Making Sense of Health Insurance
Open enrollment for the ACA marketplace has begun at healthcare.gov. If eligible, you have until Dec 15, 2022 to apply for a policy that would begin on January 1, 2023. Many people can qualify for financial assistance with their monthly coverage, but making a choice about what makes sense for you can be confusing. According to a survey by PolicyGenius and Radius Global Research, only 4% of those taking part could correctly define these four key terms related to health insurance:
We at Seven Hills Family Medicine operate outside of the fee-for-service and insurance systems, as these systems are built to prioritize profit over people, often resulting in lower-quality healthcare outcomes. Instead, our DPC patients pay us a monthly subscription fee directly, which covers all visits with the doctor and everything she can provide. They also receive their labs at the wholesale cost. Once our pharmacy is open, medications will also be dispensed at or near the wholesale cost for our patients. The markup on services and therapies necessary for health and wellness in America is absurd and immoral. Our model is based on best-practice, trauma-informed care and sustainability for patients and healthcare workers alike.
Though the health insurance industry is deeply flawed, we all have to make our best choices to live in an imperfect world. A plan from the Affordable Care Act Marketplace may be able to protect you from some financial harm in the event of a catastrophic event. Seven Hills would like to help you make whatever choice is best for you and your family from an informed position. Understanding these four key terms used in policy writing can help to demystify some of the language used for different insurance plans, so you can compare them with better clarity.
This is the yearly amount you as the insured will pay before your health insurance benefits will kick in. Only “covered” fees, services and providers will count towards this amount, and generally, your monthly premium and any copays will not be applied towards this total.
Example: The average cost of an Emergency Room visit in Virginia is $1,941.00.
If you have a $2500 deductible, none of this visit would be covered, unless you have already paid $2500 in covered health care costs for the year. You would now have $559 to go to meet your deductible total before your benefits begin.
If you have a plan with a $1500 deductible, you will have met your deductible for the year, and your insurance benefits should* be applied to the remaining $441 left on your ER bill.
Your co-pay or co-payment is a set amount you pay for certain services. You may have a co-pay for office visits, for prescription drugs or specialists. For some plans, the co-pay system only begins after the deductible is met. Some plans don’t use co-pays at all.
Example: Plan A has a $45 PCP/$65 Specialist co-pay
This could mean two different things depending on how the plan is written in relation to the deductible. It either means that each and every primary care visits will require a $45 fee and that all specialist visits will require a $65 fee at time of service, OR it means that this fee structure will begin after the deductible is met and before that, those visits will be “out-of-pocket” meaning paid in full by the patient.
Coinsurance is similar to a co-pay in that it describes the portion of the bill you will need to pay. The difference is that coinsurance is a percentage instead of a set amount.
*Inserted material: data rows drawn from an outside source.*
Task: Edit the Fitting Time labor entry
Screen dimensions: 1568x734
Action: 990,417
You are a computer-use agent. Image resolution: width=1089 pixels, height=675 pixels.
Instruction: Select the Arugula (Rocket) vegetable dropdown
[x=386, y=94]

Coinsurance benefits typically are applied after the deductible is met.
Example: Plan B is a 70/30 plan or a 30% coinsurance plan
This means that once the deductible total is met, the insurance company agrees to pay 70% of covered healthcare costs and the patient is responsible for the remaining 30%
If a chest x-ray costs $420, once the deductible is met, the insurance company should pay $294 (70% of $420) and the patient would pay $126 (30% of $420)
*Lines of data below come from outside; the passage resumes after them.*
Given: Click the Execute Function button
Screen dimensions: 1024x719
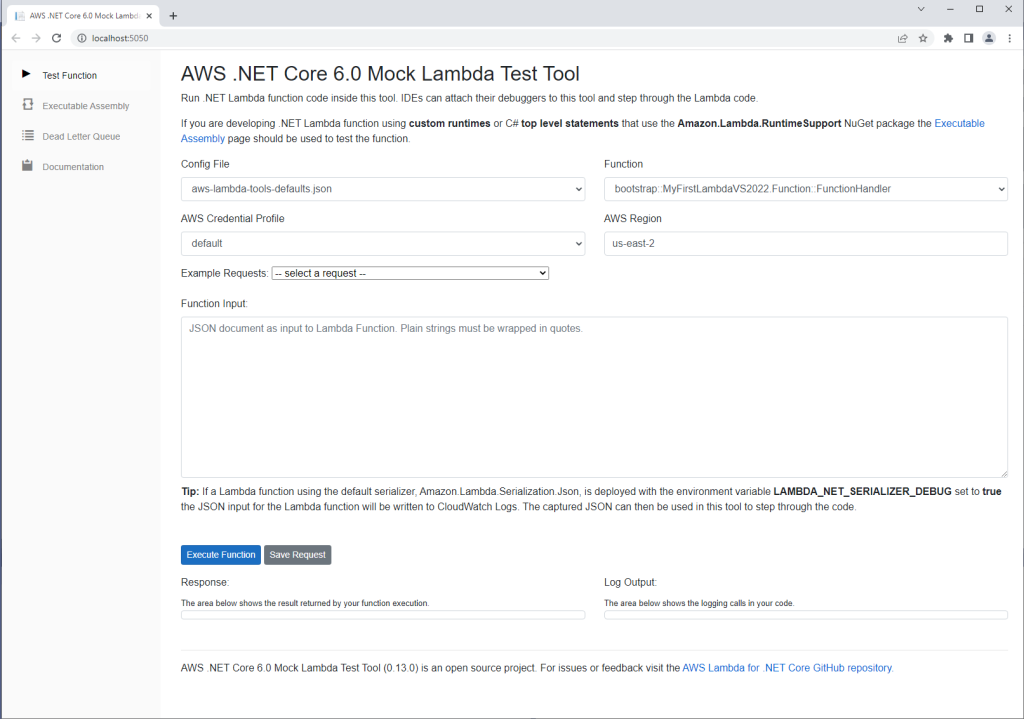Looking at the screenshot, I should (220, 554).
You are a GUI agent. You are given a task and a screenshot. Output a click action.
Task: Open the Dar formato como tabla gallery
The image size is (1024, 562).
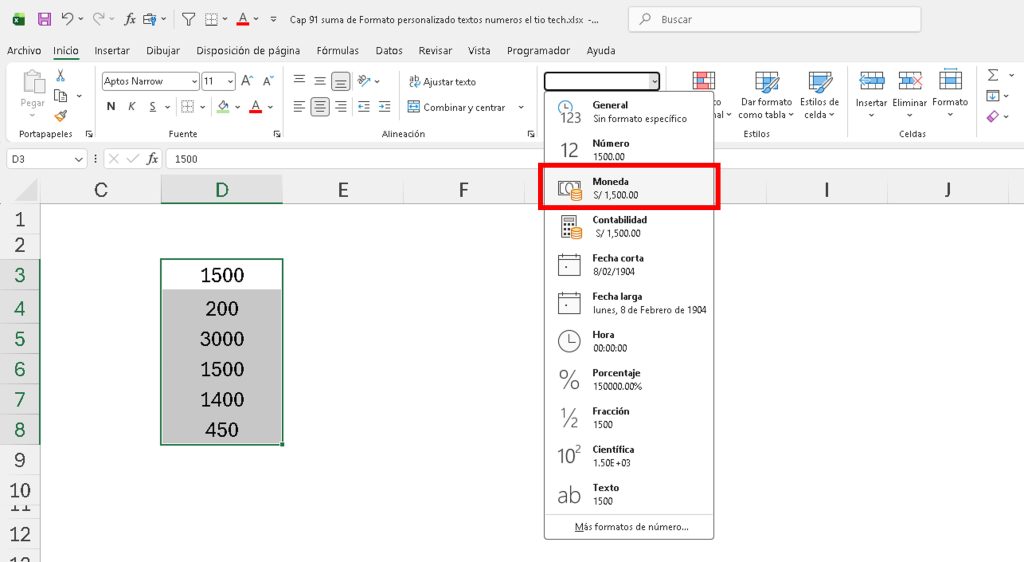[x=766, y=96]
The out-of-pocket maximum for a plan is the maximum amount you would have to pay in one year for services covered by your insurance. An ACA marketplace plan can't have an out-of-pocket maximum exceeding $9,100 for an individual or $18,200 for a family.
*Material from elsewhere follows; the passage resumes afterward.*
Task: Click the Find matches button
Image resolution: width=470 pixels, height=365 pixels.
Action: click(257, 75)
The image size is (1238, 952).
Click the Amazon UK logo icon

Once this maximum amount is met, 100% of covered services should be covered by the insurance company.
Example: Plan C has an out-of-pocket maximum of $7500
A patient stays in the hospital for 4 days at the national average cost of $2,873 a day which ends up totaling $11,492. Any covered costs above the $7500 out-of-pocket maximum should be covered completely, so the $3992 of this hospital stay that exceeds that amount should be the insurance company’s responsibility.
These terms are crucial to understanding what benefits are provided by different plans and what costs you as a patient would be held responsible for. American healthcare is an imperfect and complicated system. Without guaranteed access to care, we all have to find our own path and piece together what will work best for us and our families. It is important that the terms and tools used in these systems are transparent and accessible so that those choices can be informed ones.
*In writing this piece, the word “should” is used multiple times to describe the insurance company’s responsibility in an effort to acknowledge that many people face unpredictable coverage denials when seeking medically necessary care.